I talk with people every week who want to know Saddleback's secrets of growing a small group ministry. They've read an article like Breaking the "Mythical" 150% Participation Barrier or How Can I Break the 50% in Groups Barrier?, and they want to believe it can be done...but what's happened so far in their ministry has them convinced that something unique to their situation is keeping them from reaching their goals.  Worse, they're certain that it's a permanent condition. Worst of all? They've often started to believe that at 50% or 66% of their adults in groups they're doing as much as possible.

Can I tell you something?  Can I shine a light on an unexpected twist in Saddleback's exponential growth formula?

Here it is:  Saddleback's small group ministry has been on an exponential track through several strategy transitions.

I've never written about this before...but you need to know this. This is an extremely important aspect in understanding how they've connected beyond 130% of their adults in groups.  A huge idea.

→ Short task 1
List each distinct percentage figure that appears in the passage on Saddleback's small group ministry.
The passage and the records have no connection to each other.

→ Data for this exercise
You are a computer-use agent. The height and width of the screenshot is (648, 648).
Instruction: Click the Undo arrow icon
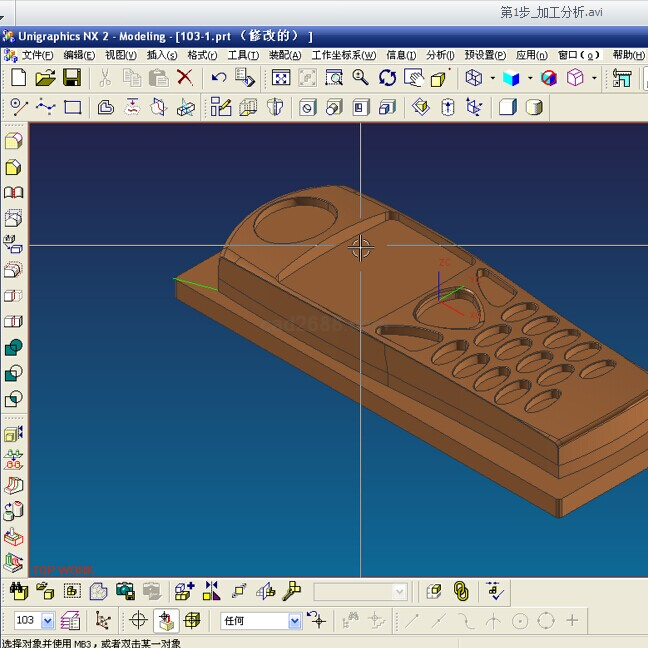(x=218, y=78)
* * *
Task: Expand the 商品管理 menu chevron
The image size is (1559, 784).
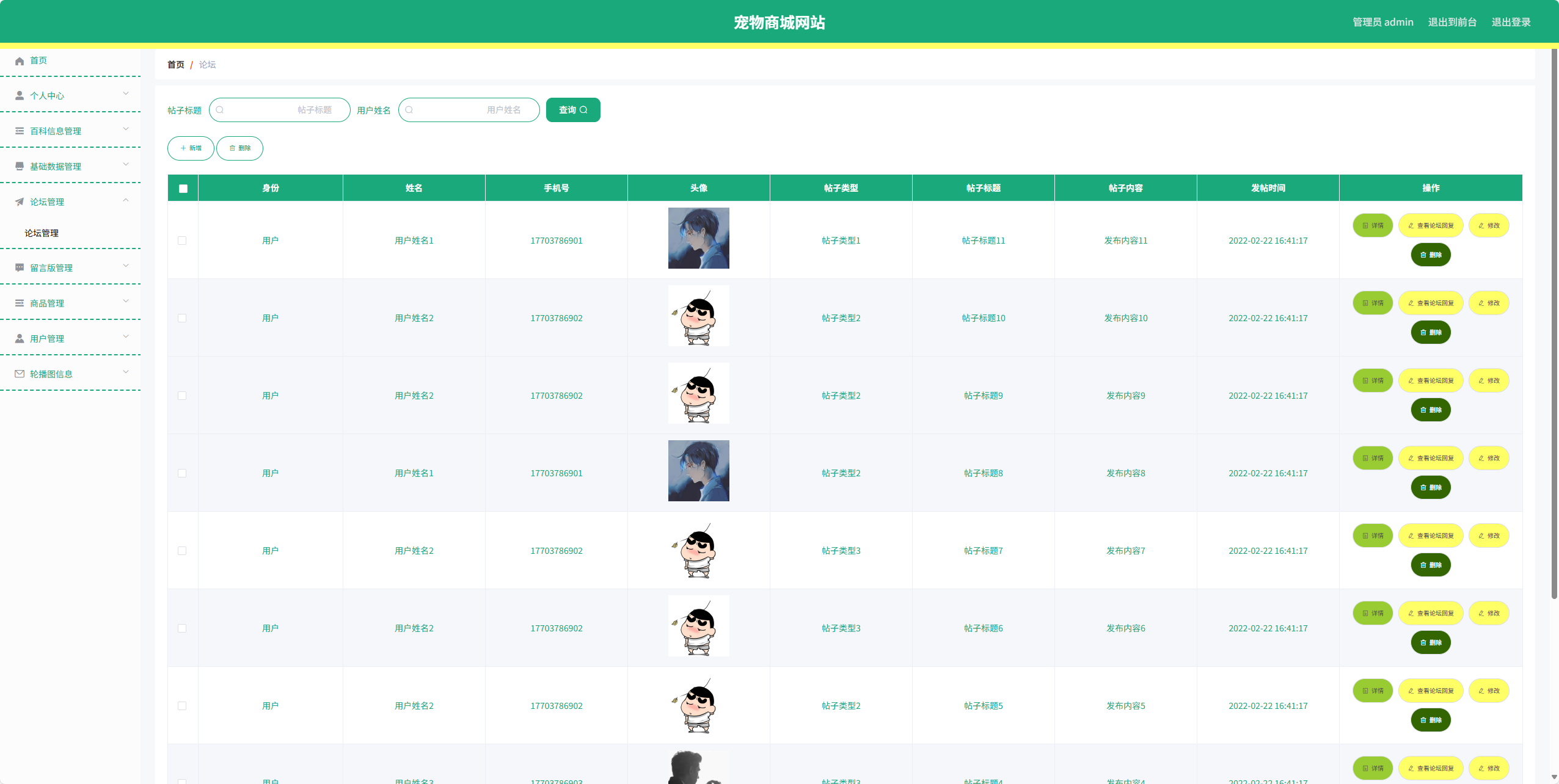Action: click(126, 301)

→ Short task 2
Copy the part of the records that starts with the line containing "You are a computer-use" and ends with the line containing "(x=218, y=78)", including both of those lines and leaving out the pictures.

→ Final answer 1
150%, 50%, 66%, 130%

→ Final answer 2
You are a computer-use agent. The height and width of the screenshot is (648, 648).
Instruction: Click the Undo arrow icon
(x=218, y=78)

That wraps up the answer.